One of Reynolds' mantras is that IT should never constrain the growth of the business. But how can IT match the furious pace of the business while still ensuring that the technology will provide long-term results rather than quick fixes? For Reynolds, the answer lies in marrying legacy systems to newer, more nimble technologies.

For example, Reynolds is moving Allianz Life to a component-based architecture that sits on top of the legacy environment and provides the flexibility to quickly change anything that is not hardwired. Another technology initiative is leveraging IP telephony to enable Allianz to communicate with agents via co-browsing and Web chat.

IT Problem Solving

It's not technology per se that gets Reynolds excited. He's quick to declare, "I don't have any religious words about technology - I'm probably the most agnostic technology person in the building." But what does get his heart racing is problem solving - and, in his eyes, IT work is a series of logical problems. "I'm a business solver who has technical tools in the toolbox," he says. "I love problem solving, and you get to do that with IT."
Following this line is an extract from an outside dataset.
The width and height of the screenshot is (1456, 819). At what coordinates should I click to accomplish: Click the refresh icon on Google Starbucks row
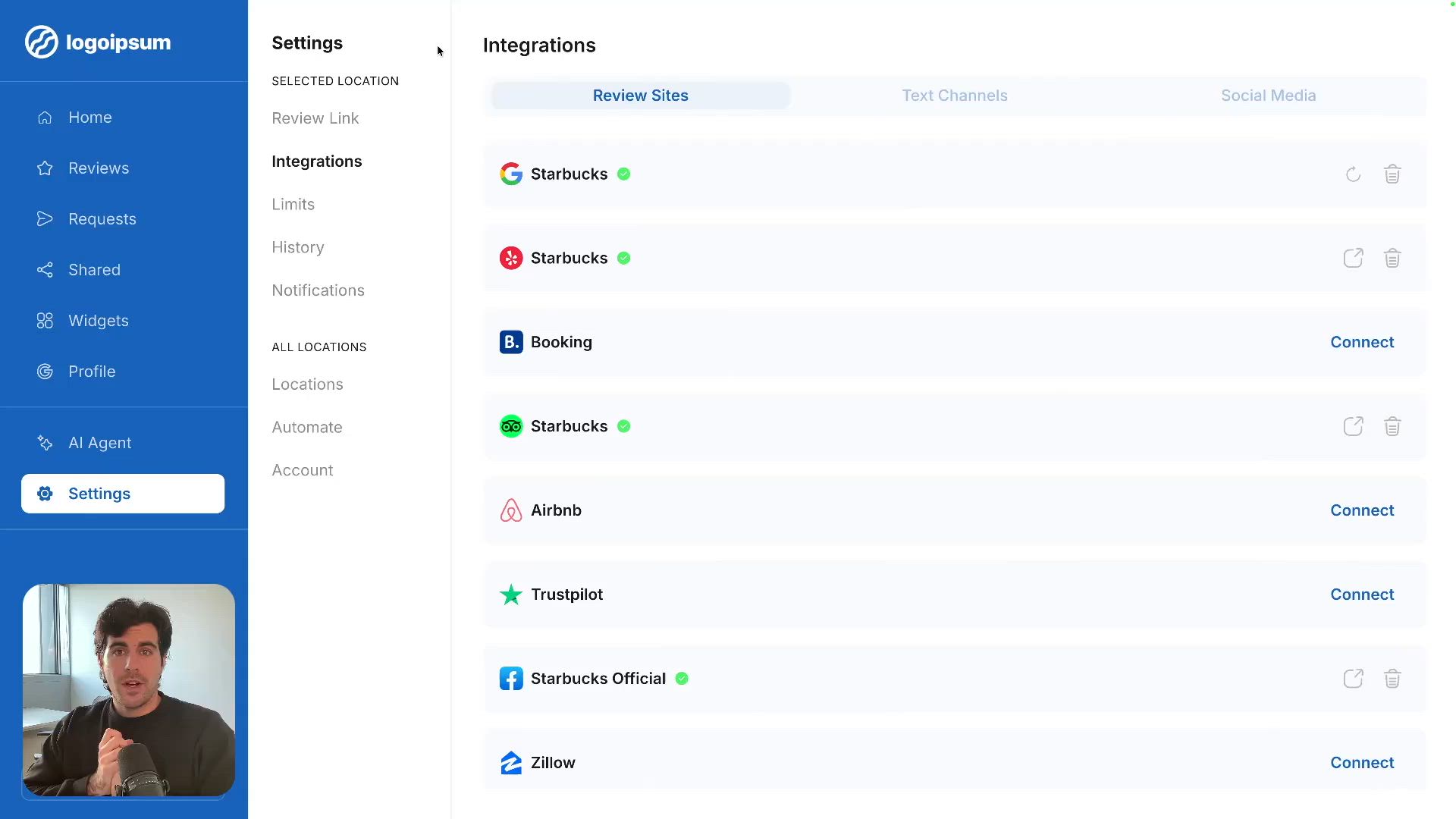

It's pretty handy that Reynolds loves to solve problems, because he was faced with a few when he took over the CIO job at Allianz Life. "When I inherited this group, there were some people who felt that IT was disconnected," he comments. "Job One was solving that issue because, although IT had had tremendous success, it didn't feel as close to the business as it should."

Reynolds started building relationships between the business units and IT by changing the way IT was measured. Rather than just examining whether or not IT delivered a product on time, IT is now measured against joint criteria agreed upon by business and IT teams.

"We incent on mutual success," Reynolds explains. When things go wrong - as they always will - IT is no longer throwing it back over the wall to the business and the business is not throwing it back over the wall to IT, but both work together to solve the problem, he explains.

Reynolds also implemented steering committees and a governance process that provided greater role clarification for those involved in the development life cycle. "It wasn't that people had the wrong motivation," Reynolds notes. "But we needed to make sure everybody understood that they were on a team and needed to understand their role on the team." He adds, "My greatest accomplishment, bar none, is aligning the business with IT and getting intimacy established."

The 'Thrill of Accountability'

Aligning IT with the business also creates a more interesting work environment that attracts top IT talent to Allianz Life. Unlike some IT organizations, where "you may as well work at Burger King," technologists at Allianz are expected to provide recommendations to solve business problems, rather than simply taking orders, Reynolds says. "Talented people like that. They want to be part of the solution."

Reynolds goes further to say that talented people want to be held accountable - what Allizanz Life CEO and president Mark Zesbaugh calls the "thrill of accountability." Walk through IT and you'll see whiteboards full of statistics that measure IT as a business. "Good people will go where they will be recognized and rewarded," Reynolds asserts.

Like any CIO of a large, complex organization, Reynolds has had to deal with some pretty hairy technical challenges, but he looks at those as just problems to solve. He names as his biggest technology challenge effectively demonstrating the link between IT investments and business outcome. Running IT as a "black art where things happen behind a curtain" is not an effective way to run IT, Reynolds says, and he looks for ways to articulate and measure the success of IT.

He's also looking for technologies to support emerging customer dynamics, such as an aging population, that are focused on long-term care, estate planning and a multicultural population. As the insurance industry transforms to deal with a rapidly changing and diverse buying population - Reynolds calls this Allianz's "sweet spot" - he's determined that his IT organization will be ready. For example, he's looking at how live video technology will change the way Allianz agents interact with their changing customer base.